I took a deep breath and sunk deeper into the armchair. There was a time when the thing I wanted most in the world was to raise up a baby with Allyson. I just never imagined this was what it would look like.
“What about the … sperm guy? How does he feel about having me around his kid?”
“It won’t be his kid. He already has a family. He agreed to be our donor, not a father. We’re asking you. I always said you would make a great daddy, and I still think that.”
“Can I think about it?”
“You can take the next seven months to think about it. It’s not like we have anyone else lined up. It’s not like that.”
“I’m really flattered, Ally. Kind of blown away, to be honest. I need to think about it, though. I was just trying to get over the fact I wasn’t ever going to be anyone’s dad. It’s a bit much for me to wrap my head around, all at once.”
“Take your time. Whatever time you need.”
I shook my head, trying to bend it around all of what she was really asking me. “So say I was the kid’s father, and obviously Kathleen would be the mother, then what is it going to call you?”
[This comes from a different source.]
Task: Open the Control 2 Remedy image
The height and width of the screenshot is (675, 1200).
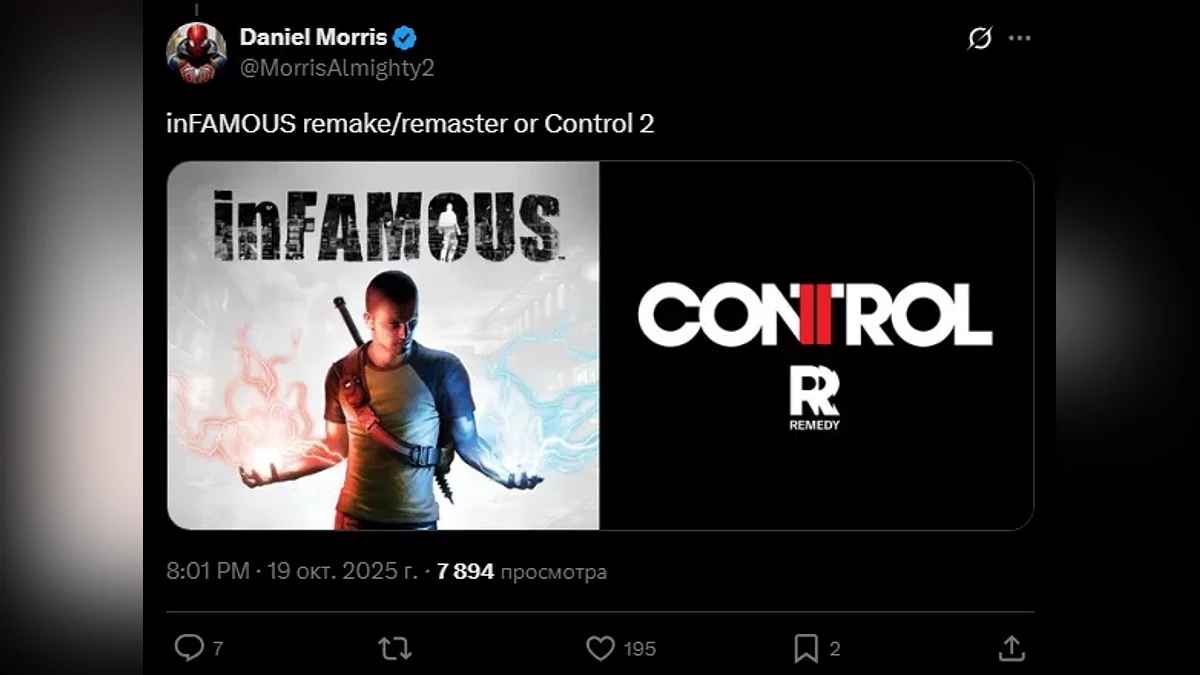Action: (816, 345)
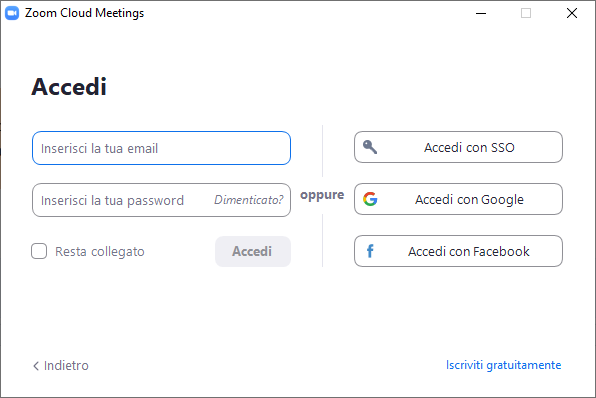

“Allyson? Maybe mom, too. We’ll figure that out when we need to. We’ll let the kid decide.” She was leaning forward now, her eyes bright.
“I wonder what my dad would have to say about all this.”
“He would have loved being a grandpa, and you know it. But I’m not asking your dad, I’m asking you. I only ever really had the one parent, Joey, and he was never much of a father. I would have given everything to have a mother, and this baby will have two. Three parents would be even better.”